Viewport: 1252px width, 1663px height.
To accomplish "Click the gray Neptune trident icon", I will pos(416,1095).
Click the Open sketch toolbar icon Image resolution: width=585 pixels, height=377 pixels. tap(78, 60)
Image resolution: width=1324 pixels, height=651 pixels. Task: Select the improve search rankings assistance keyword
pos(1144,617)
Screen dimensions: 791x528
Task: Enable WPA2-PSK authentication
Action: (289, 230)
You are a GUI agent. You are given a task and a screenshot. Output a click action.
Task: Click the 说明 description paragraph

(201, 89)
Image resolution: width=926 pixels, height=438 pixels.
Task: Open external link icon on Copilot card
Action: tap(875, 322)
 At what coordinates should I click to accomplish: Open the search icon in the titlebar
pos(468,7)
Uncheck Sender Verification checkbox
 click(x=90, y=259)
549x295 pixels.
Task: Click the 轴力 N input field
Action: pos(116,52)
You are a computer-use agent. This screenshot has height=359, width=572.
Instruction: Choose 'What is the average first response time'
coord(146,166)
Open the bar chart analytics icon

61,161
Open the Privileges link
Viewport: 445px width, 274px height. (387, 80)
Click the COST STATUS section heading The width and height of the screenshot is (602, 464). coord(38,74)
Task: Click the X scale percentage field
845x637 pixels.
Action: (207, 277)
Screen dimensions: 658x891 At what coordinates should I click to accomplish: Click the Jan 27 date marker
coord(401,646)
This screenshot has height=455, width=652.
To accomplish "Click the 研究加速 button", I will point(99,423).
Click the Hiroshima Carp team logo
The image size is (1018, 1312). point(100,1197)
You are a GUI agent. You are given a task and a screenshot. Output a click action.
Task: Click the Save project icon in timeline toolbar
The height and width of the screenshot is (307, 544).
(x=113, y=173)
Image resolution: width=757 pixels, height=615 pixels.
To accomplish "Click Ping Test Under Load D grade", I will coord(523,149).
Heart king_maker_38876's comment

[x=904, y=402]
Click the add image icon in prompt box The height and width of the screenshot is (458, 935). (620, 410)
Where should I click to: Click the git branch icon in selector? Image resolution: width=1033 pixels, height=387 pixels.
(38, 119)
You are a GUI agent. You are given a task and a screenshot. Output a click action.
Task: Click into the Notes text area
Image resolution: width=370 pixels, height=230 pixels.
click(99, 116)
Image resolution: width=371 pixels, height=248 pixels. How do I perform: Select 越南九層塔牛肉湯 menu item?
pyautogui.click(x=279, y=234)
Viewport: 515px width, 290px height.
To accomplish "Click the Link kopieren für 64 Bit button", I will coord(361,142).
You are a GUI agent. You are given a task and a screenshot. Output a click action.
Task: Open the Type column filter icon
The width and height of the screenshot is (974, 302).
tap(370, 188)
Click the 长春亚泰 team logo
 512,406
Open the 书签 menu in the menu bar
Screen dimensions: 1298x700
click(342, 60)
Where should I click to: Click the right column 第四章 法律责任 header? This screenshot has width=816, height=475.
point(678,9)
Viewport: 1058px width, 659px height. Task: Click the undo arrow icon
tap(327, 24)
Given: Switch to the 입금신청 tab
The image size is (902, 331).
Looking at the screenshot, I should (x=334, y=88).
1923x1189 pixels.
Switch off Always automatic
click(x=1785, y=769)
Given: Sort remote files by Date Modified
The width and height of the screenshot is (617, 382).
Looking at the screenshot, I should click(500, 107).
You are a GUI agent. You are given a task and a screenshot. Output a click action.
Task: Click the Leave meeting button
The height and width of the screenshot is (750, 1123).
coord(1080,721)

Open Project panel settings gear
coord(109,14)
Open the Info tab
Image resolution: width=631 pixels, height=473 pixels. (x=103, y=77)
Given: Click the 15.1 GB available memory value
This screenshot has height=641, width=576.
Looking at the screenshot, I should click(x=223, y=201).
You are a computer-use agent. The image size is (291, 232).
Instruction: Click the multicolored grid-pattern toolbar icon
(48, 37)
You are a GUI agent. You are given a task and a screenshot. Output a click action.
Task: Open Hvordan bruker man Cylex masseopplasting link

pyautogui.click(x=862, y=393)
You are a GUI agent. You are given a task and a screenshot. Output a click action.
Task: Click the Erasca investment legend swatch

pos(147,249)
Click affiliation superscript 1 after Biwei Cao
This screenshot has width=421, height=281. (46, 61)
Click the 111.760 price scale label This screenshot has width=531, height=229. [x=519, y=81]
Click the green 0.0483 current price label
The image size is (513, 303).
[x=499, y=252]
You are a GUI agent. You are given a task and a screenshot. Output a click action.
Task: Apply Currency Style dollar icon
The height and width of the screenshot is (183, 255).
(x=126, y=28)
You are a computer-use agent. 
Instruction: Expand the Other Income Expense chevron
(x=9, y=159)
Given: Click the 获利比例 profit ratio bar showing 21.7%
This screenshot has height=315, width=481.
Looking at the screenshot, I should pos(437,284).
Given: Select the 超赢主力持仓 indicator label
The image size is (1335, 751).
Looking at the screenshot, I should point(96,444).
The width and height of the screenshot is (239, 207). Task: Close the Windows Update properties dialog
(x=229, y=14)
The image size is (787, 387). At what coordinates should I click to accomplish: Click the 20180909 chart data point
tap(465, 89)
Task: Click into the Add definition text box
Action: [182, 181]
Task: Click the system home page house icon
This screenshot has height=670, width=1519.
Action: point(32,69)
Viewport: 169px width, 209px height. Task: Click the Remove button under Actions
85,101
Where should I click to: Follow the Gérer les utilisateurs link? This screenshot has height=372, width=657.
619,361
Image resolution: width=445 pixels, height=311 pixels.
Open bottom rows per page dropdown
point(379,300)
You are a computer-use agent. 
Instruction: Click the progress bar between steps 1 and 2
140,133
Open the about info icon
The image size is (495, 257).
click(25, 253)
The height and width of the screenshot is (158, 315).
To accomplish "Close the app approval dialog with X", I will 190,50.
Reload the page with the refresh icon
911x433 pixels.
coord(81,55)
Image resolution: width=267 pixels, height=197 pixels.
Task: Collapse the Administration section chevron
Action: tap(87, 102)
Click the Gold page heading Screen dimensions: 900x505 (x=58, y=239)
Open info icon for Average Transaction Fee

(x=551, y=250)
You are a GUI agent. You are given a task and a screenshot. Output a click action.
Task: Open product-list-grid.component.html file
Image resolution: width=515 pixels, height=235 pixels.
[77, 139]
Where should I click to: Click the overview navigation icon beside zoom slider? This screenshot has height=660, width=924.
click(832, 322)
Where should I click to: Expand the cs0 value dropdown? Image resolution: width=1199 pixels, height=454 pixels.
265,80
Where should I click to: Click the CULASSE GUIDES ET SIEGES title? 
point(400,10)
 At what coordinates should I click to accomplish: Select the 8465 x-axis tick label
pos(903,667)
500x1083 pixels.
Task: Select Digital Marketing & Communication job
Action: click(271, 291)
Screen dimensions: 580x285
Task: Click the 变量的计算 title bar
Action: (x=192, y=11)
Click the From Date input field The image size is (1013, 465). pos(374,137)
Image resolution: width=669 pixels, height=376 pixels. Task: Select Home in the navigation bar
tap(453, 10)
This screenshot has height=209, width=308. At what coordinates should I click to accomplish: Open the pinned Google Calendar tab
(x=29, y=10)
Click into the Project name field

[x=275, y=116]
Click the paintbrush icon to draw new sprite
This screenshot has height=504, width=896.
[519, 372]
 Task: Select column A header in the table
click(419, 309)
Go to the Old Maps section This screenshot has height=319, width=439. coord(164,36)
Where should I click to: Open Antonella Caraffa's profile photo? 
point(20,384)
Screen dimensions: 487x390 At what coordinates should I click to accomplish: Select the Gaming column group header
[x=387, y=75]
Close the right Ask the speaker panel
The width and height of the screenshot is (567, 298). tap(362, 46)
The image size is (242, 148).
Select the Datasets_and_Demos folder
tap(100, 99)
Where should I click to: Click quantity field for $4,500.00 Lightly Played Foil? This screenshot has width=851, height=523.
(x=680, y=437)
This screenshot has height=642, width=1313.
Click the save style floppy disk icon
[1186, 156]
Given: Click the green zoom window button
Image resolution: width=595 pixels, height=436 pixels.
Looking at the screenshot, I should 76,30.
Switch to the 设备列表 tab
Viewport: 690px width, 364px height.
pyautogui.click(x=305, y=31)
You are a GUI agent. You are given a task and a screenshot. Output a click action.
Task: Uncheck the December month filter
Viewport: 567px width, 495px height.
**********
Action item: Above are some records; copy exactly the lines from the one with "Where should I click to: Expand" through the one with "This screenshot has height=642, width=1313.", both included, and no others.

Written answer:
Where should I click to: Expand the cs0 value dropdown? Image resolution: width=1199 pixels, height=454 pixels.
265,80
Where should I click to: Click the CULASSE GUIDES ET SIEGES title? 
point(400,10)
 At what coordinates should I click to accomplish: Select the 8465 x-axis tick label
pos(903,667)
500x1083 pixels.
Task: Select Digital Marketing & Communication job
Action: click(271, 291)
Screen dimensions: 580x285
Task: Click the 变量的计算 title bar
Action: (x=192, y=11)
Click the From Date input field The image size is (1013, 465). pos(374,137)
Image resolution: width=669 pixels, height=376 pixels. Task: Select Home in the navigation bar
tap(453, 10)
This screenshot has height=209, width=308. At what coordinates should I click to accomplish: Open the pinned Google Calendar tab
(x=29, y=10)
Click into the Project name field

[x=275, y=116]
Click the paintbrush icon to draw new sprite
This screenshot has height=504, width=896.
[519, 372]
 Task: Select column A header in the table
click(419, 309)
Go to the Old Maps section This screenshot has height=319, width=439. coord(164,36)
Where should I click to: Open Antonella Caraffa's profile photo? 
point(20,384)
Screen dimensions: 487x390 At what coordinates should I click to accomplish: Select the Gaming column group header
[x=387, y=75]
Close the right Ask the speaker panel
The width and height of the screenshot is (567, 298). tap(362, 46)
The image size is (242, 148).
Select the Datasets_and_Demos folder
tap(100, 99)
Where should I click to: Click quantity field for $4,500.00 Lightly Played Foil? This screenshot has width=851, height=523.
(x=680, y=437)
This screenshot has height=642, width=1313.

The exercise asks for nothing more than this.